It is no question that our world is one of increasing complexity rooted in expanding linkages between people, nations, policy, security, and economics. On any given day, countless flights transport thousands across the globe, millions log on to the Internet, and trillions of dollars change hands. Next to technology, economics has been a primary driver of this trend, with the US long at the forefront as a leader in economic innovation and growth. This economic leadership has been among the most prominent features of US National Security, allowing our country to be agile and resilient in the face of hardship.
The global economic crisis, as it has unfolded over the last several years, has shaken up this traditional model of global economics. We are now seeing new economic powers from the developing world – led by China – rise to challenge the US’ traditional role as leader. Nowhere is this challenge more evident than in Africa, where China recently pledged US$20 billion over the next three years to support African development in exchange for natural resources. While this move may not be a direct strategic challenge to US security, China is unquestionably expanding its global influence via the African continent. The question is, why does the US refrain from competing in equal measure in the African economic theater?

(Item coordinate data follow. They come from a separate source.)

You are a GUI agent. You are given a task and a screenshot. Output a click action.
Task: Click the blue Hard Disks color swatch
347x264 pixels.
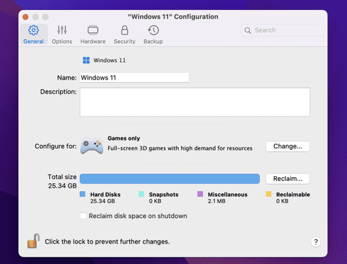pos(82,195)
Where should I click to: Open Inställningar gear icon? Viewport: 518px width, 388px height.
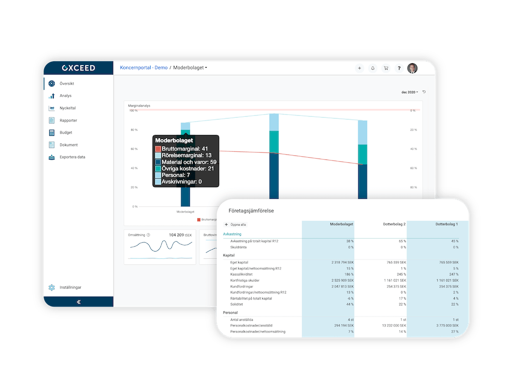[x=52, y=287]
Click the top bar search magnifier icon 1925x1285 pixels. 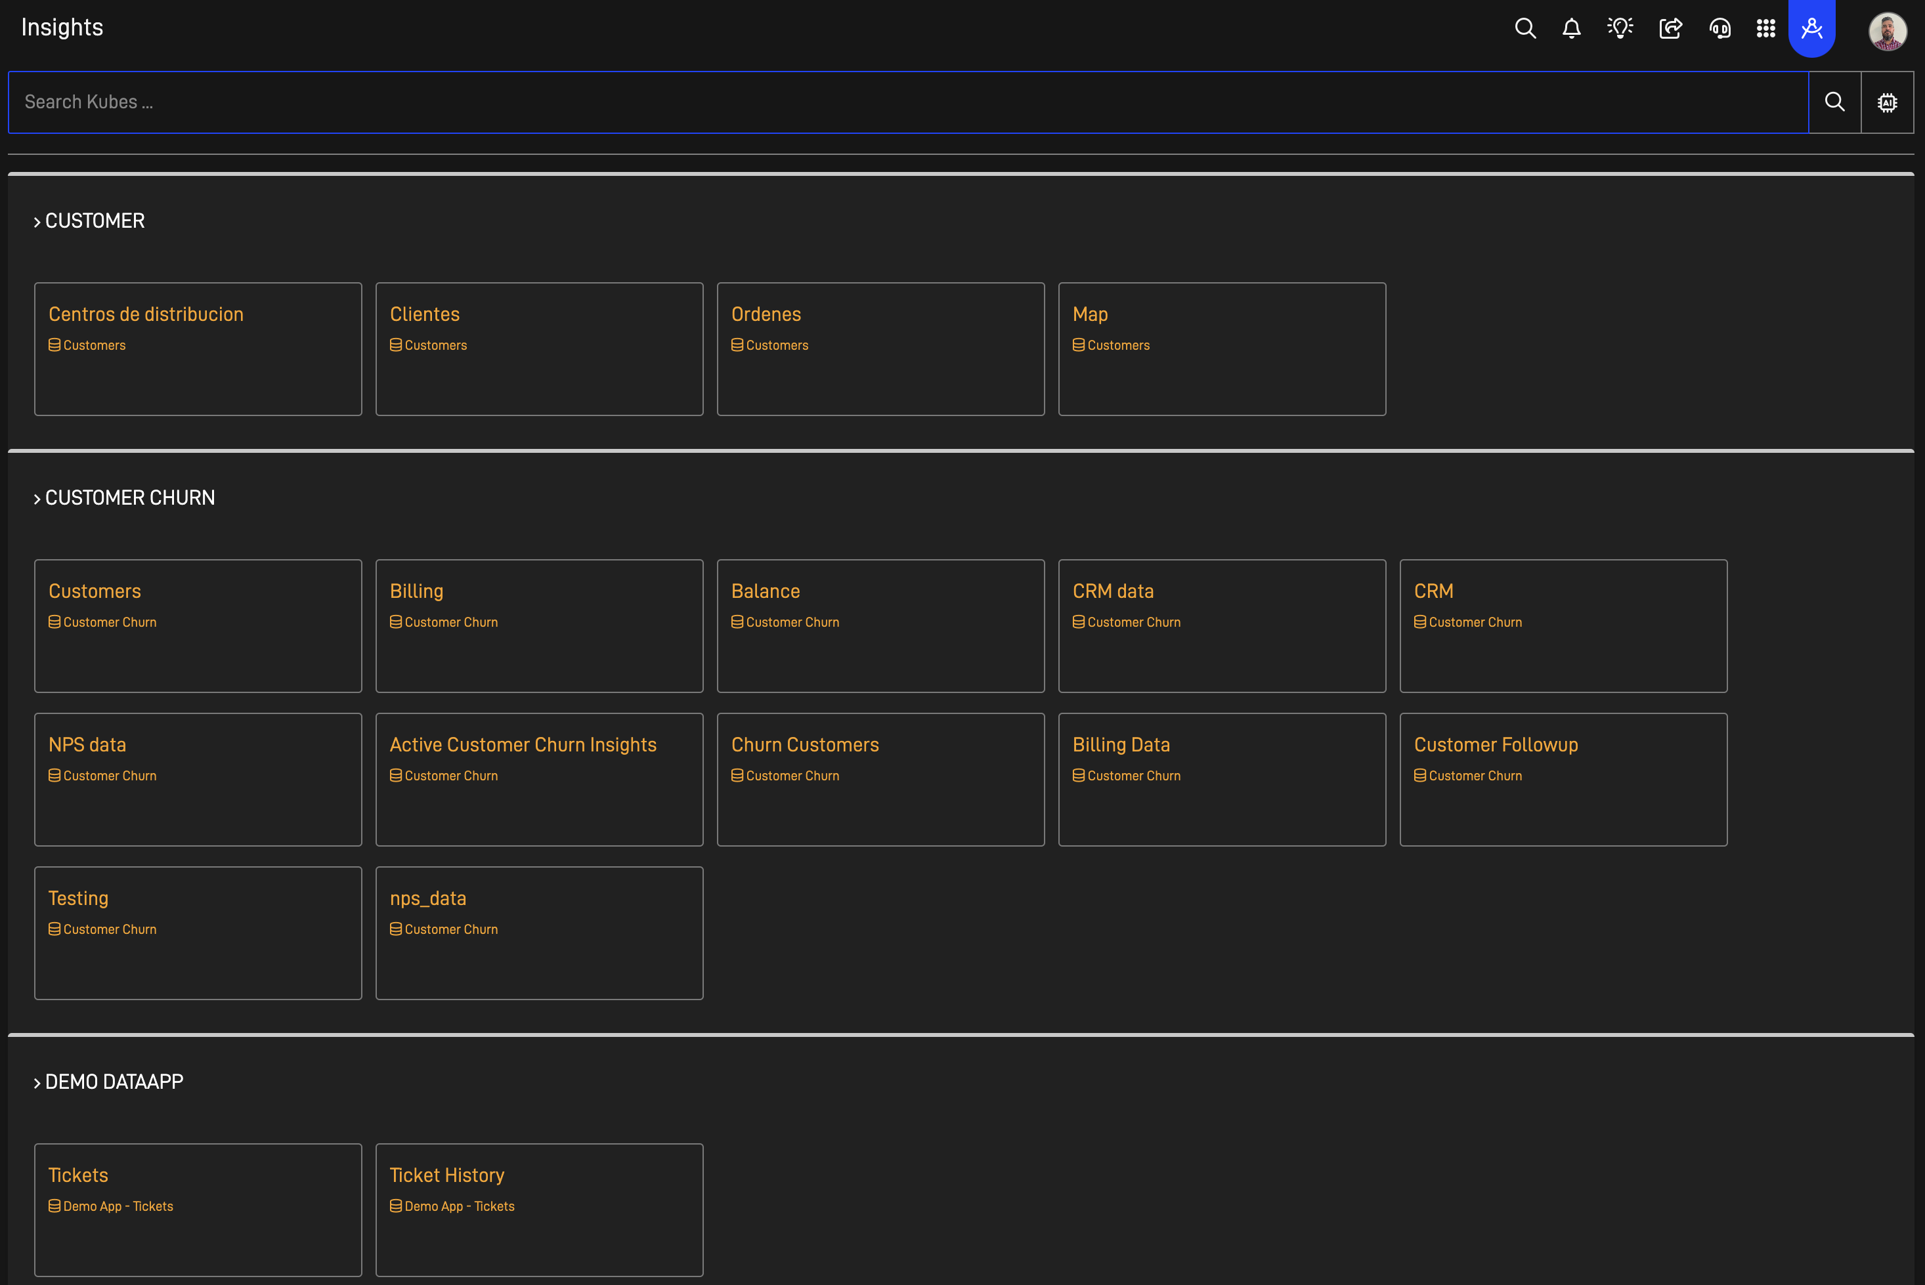[1525, 28]
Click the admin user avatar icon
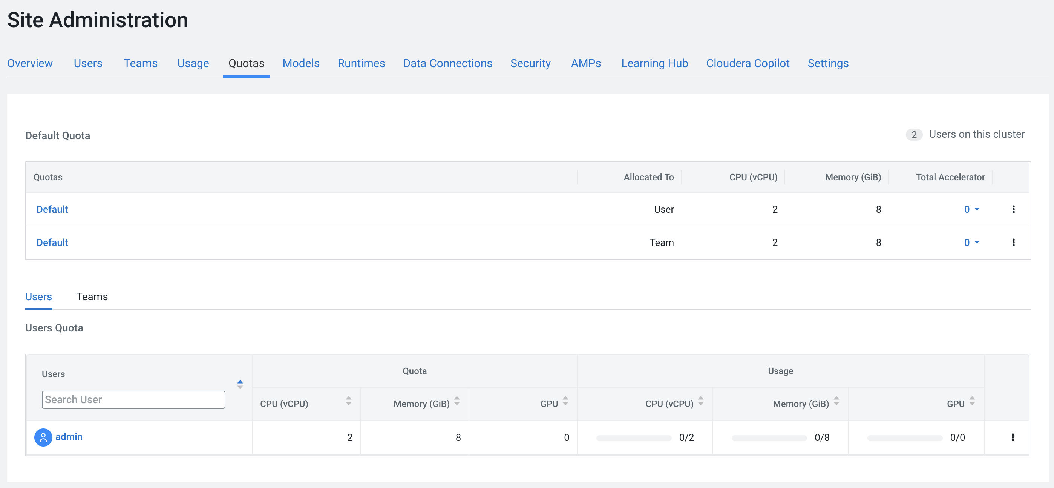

Historically, the US has often allowed its principles to dictate its economic conduct in other nations, thought results of these efforts may be mixed. We provide primarily conditional aid to nations, money in exchange for concessions, whether it be increased governmental transparency, the implementation of rule of law, or improved human rights. It thus follows that the US shies away from providing funds to nations that are undemocratic, engaged in armed conflict, or are consistent violators of human rights. These principles run so deeply in American society that even parts of the private sector have occasionally gone out of the way to avoid engaging with such nations out of concern for politics and regulations, or that doing so may violate corporate social responsibility practices and impact bottom lines.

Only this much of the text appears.